Joy Pullmann of the Federalist describes one group that has yet to abandon the Democratic Party’s misguided priorities.
NBC News recently compared several polls to find huge shifts from Democrats to Republicans in 2022 midterm voter preferences. The big exception to these shifts across many demographics was college-educated women, who in NBC’s aggregation showed even stronger support for Democrats now than ahead of the last midterm election.
Pullman cites a television graphic showing that college-educated women are more supportive of Democratic congressional candidates now (by 4 percentage points) than they were in 2018. In contrast, women with no degrees and men with or without degrees have swung toward Republicans. Among college-educated men, the shift has been 26 points in the GOP’s favor.

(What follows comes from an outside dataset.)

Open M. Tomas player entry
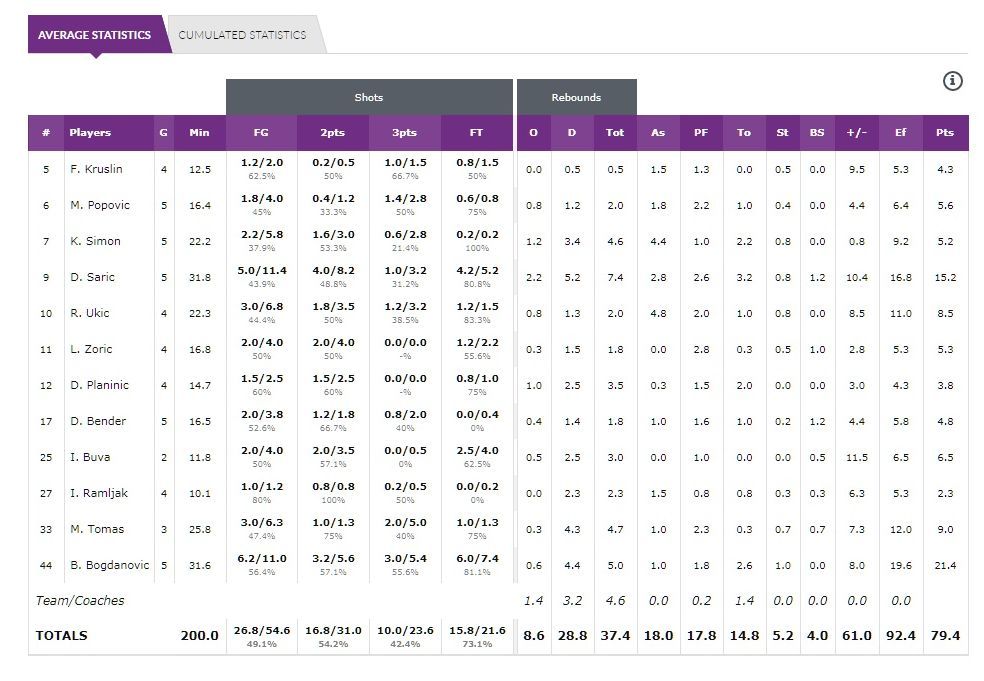Screen dimensions: 984x681 pos(95,529)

In trying to understand what might account for this, it’s important to note what we don’t know about these numbers. The two publicly available 2022 NBC polling releases that presumably went into NBC’s aggregation here don’t disclose a key datapoint: The likely vote by marital status. And that datapoint is very important for this discussion.

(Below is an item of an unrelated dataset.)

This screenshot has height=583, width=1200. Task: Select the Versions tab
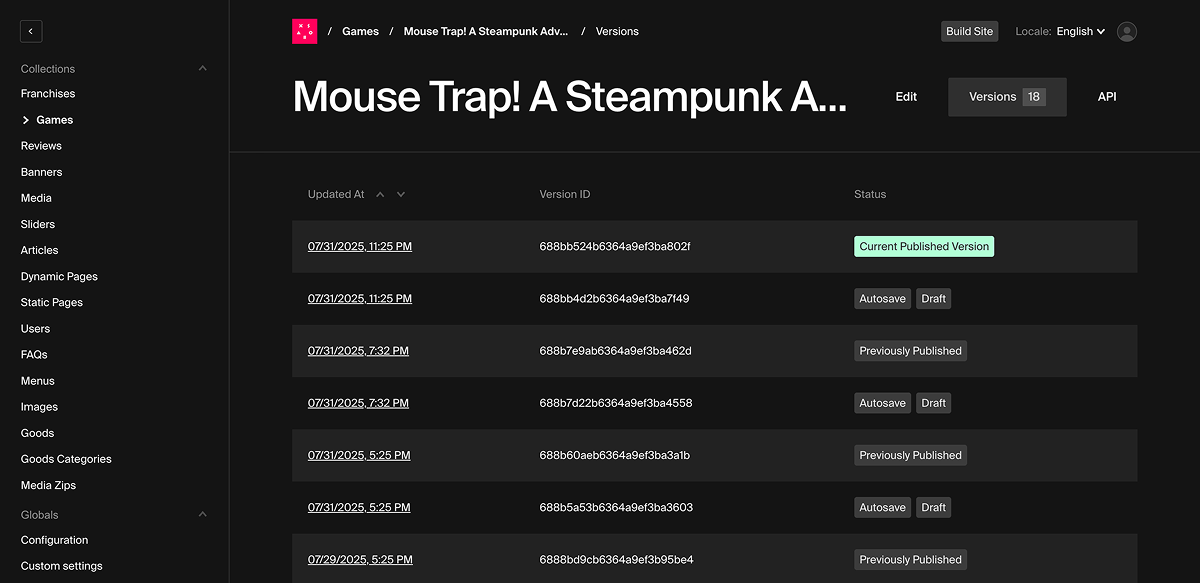click(x=1006, y=97)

That’s because, historically, married women tend to vote Republican. Single women tend to vote Democrat, in proportions that appear to be sharply increasing. Strikingly, “Among unmarried voters, women were more supportive of Democratic candidates in 2018 than they had been of Hillary Clinton in 2016,” Pew reported.

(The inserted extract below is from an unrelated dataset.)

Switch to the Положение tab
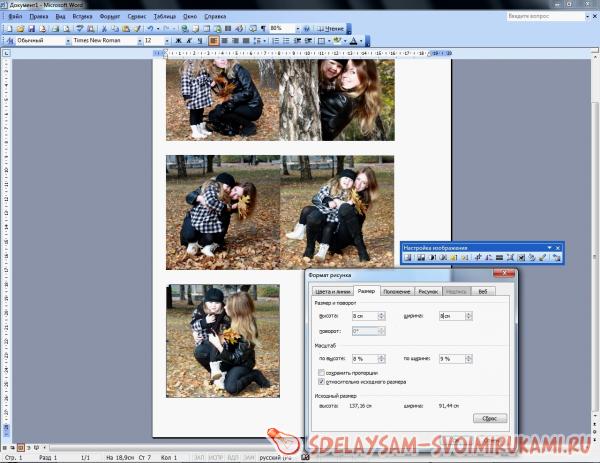 pyautogui.click(x=396, y=291)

The 2018 Pew data NBC used for its comparison showed married women were about evenly likely to vote for Donald Trump as for Joe Biden, narrowing the historic trend of married women breaking Republican by a good margin.
“[T]he gender gap between Democrats and Republicans is actually a marriage gap,” noted columnist Mona Charen in 2014, another midterm year. “Single women vote disproportionately for Democrats and married women vote by a comfortable margin for Republicans. The decline of marriage inclines more women to vote Democrat.”